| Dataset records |
——————

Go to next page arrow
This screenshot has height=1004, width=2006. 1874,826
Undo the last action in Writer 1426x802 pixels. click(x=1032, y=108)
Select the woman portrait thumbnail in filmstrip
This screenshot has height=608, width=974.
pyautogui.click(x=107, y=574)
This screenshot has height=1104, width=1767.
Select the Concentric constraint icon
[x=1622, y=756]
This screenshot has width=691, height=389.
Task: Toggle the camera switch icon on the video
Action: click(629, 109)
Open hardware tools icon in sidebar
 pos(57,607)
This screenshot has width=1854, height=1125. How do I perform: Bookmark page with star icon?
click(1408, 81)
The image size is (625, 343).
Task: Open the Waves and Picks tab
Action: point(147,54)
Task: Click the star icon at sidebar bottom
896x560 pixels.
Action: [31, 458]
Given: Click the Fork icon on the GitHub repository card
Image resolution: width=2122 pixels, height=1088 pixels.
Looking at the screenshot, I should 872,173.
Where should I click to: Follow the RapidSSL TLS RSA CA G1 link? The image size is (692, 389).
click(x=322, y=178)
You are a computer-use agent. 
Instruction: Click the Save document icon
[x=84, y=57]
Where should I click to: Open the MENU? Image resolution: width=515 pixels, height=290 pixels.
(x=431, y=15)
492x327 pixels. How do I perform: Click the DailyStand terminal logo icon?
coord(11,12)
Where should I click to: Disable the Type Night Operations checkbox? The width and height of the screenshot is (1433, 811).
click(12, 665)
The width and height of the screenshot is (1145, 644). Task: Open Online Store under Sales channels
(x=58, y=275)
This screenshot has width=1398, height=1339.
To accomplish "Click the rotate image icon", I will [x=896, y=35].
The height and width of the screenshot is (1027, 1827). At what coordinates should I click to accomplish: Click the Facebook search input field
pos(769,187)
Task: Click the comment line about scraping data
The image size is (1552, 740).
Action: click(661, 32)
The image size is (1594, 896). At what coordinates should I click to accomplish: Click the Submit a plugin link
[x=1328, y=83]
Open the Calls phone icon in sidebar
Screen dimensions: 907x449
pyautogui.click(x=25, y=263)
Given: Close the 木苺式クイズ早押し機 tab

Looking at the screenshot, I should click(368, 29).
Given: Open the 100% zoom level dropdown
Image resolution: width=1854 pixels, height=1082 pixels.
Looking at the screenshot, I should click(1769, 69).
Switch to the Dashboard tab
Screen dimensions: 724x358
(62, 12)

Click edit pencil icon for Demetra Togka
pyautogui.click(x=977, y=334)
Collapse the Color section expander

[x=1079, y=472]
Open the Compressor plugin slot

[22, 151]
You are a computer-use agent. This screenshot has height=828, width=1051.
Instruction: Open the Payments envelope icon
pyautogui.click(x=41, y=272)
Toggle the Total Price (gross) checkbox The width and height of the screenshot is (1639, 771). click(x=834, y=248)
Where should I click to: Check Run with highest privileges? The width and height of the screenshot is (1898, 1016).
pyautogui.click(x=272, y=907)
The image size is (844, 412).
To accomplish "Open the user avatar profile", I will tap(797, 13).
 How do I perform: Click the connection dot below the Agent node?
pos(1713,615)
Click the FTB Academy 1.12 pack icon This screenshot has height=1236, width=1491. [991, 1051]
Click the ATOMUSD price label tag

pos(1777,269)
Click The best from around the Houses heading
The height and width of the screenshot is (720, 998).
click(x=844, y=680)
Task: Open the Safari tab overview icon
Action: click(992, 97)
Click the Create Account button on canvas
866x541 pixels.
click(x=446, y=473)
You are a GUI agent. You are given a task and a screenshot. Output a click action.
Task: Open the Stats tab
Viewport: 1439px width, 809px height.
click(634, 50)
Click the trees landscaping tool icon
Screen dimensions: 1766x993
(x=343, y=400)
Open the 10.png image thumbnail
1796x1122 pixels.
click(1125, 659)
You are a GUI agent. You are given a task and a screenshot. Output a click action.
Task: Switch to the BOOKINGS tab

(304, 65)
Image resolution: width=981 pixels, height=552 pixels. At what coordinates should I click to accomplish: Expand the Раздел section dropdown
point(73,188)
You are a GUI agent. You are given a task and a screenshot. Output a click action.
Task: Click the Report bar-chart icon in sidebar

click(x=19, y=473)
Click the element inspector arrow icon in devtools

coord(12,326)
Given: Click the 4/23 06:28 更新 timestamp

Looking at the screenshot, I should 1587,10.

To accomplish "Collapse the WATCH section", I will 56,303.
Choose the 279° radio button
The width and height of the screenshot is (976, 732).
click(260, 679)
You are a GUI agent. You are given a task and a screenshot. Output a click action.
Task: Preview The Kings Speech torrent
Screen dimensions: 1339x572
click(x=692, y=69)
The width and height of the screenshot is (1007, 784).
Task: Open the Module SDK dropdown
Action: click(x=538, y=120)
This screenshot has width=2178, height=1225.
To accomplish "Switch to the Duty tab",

——————

| TO DO |
Transcribe the data above in full, exactly.

| TASK RESULT |
Go to next page arrow
This screenshot has height=1004, width=2006. 1874,826
Undo the last action in Writer 1426x802 pixels. click(x=1032, y=108)
Select the woman portrait thumbnail in filmstrip
This screenshot has height=608, width=974.
pyautogui.click(x=107, y=574)
This screenshot has height=1104, width=1767.
Select the Concentric constraint icon
[x=1622, y=756]
This screenshot has width=691, height=389.
Task: Toggle the camera switch icon on the video
Action: click(629, 109)
Open hardware tools icon in sidebar
 pos(57,607)
This screenshot has width=1854, height=1125. How do I perform: Bookmark page with star icon?
click(1408, 81)
The image size is (625, 343).
Task: Open the Waves and Picks tab
Action: point(147,54)
Task: Click the star icon at sidebar bottom
896x560 pixels.
Action: [31, 458]
Given: Click the Fork icon on the GitHub repository card
Image resolution: width=2122 pixels, height=1088 pixels.
Looking at the screenshot, I should 872,173.
Where should I click to: Follow the RapidSSL TLS RSA CA G1 link? The image size is (692, 389).
click(x=322, y=178)
You are a computer-use agent. 
Instruction: Click the Save document icon
[x=84, y=57]
Where should I click to: Open the MENU? Image resolution: width=515 pixels, height=290 pixels.
(x=431, y=15)
492x327 pixels. How do I perform: Click the DailyStand terminal logo icon?
coord(11,12)
Where should I click to: Disable the Type Night Operations checkbox? The width and height of the screenshot is (1433, 811).
click(12, 665)
The width and height of the screenshot is (1145, 644). Task: Open Online Store under Sales channels
(x=58, y=275)
This screenshot has width=1398, height=1339.
To accomplish "Click the rotate image icon", I will [x=896, y=35].
The height and width of the screenshot is (1027, 1827). At what coordinates should I click to accomplish: Click the Facebook search input field
pos(769,187)
Task: Click the comment line about scraping data
The image size is (1552, 740).
Action: click(661, 32)
The image size is (1594, 896). At what coordinates should I click to accomplish: Click the Submit a plugin link
[x=1328, y=83]
Open the Calls phone icon in sidebar
Screen dimensions: 907x449
pyautogui.click(x=25, y=263)
Given: Close the 木苺式クイズ早押し機 tab

Looking at the screenshot, I should click(368, 29).
Given: Open the 100% zoom level dropdown
Image resolution: width=1854 pixels, height=1082 pixels.
Looking at the screenshot, I should click(1769, 69).
Switch to the Dashboard tab
Screen dimensions: 724x358
(62, 12)

Click edit pencil icon for Demetra Togka
pyautogui.click(x=977, y=334)
Collapse the Color section expander

[x=1079, y=472]
Open the Compressor plugin slot

[22, 151]
You are a computer-use agent. This screenshot has height=828, width=1051.
Instruction: Open the Payments envelope icon
pyautogui.click(x=41, y=272)
Toggle the Total Price (gross) checkbox The width and height of the screenshot is (1639, 771). click(x=834, y=248)
Where should I click to: Check Run with highest privileges? The width and height of the screenshot is (1898, 1016).
pyautogui.click(x=272, y=907)
The image size is (844, 412).
To accomplish "Open the user avatar profile", I will tap(797, 13).
 How do I perform: Click the connection dot below the Agent node?
pos(1713,615)
Click the FTB Academy 1.12 pack icon This screenshot has height=1236, width=1491. [991, 1051]
Click the ATOMUSD price label tag

pos(1777,269)
Click The best from around the Houses heading
The height and width of the screenshot is (720, 998).
click(x=844, y=680)
Task: Open the Safari tab overview icon
Action: click(992, 97)
Click the Create Account button on canvas
866x541 pixels.
click(x=446, y=473)
You are a GUI agent. You are given a task and a screenshot. Output a click action.
Task: Open the Stats tab
Viewport: 1439px width, 809px height.
click(634, 50)
Click the trees landscaping tool icon
Screen dimensions: 1766x993
(x=343, y=400)
Open the 10.png image thumbnail
1796x1122 pixels.
click(1125, 659)
You are a GUI agent. You are given a task and a screenshot. Output a click action.
Task: Switch to the BOOKINGS tab

(304, 65)
Image resolution: width=981 pixels, height=552 pixels. At what coordinates should I click to accomplish: Expand the Раздел section dropdown
point(73,188)
You are a GUI agent. You are given a task and a screenshot. Output a click action.
Task: Click the Report bar-chart icon in sidebar

click(x=19, y=473)
Click the element inspector arrow icon in devtools

coord(12,326)
Given: Click the 4/23 06:28 更新 timestamp

Looking at the screenshot, I should 1587,10.

To accomplish "Collapse the WATCH section", I will 56,303.
Choose the 279° radio button
The width and height of the screenshot is (976, 732).
click(260, 679)
You are a GUI agent. You are given a task and a screenshot. Output a click action.
Task: Preview The Kings Speech torrent
Screen dimensions: 1339x572
click(x=692, y=69)
The width and height of the screenshot is (1007, 784).
Task: Open the Module SDK dropdown
Action: click(x=538, y=120)
This screenshot has width=2178, height=1225.
To accomplish "Switch to the Duty tab",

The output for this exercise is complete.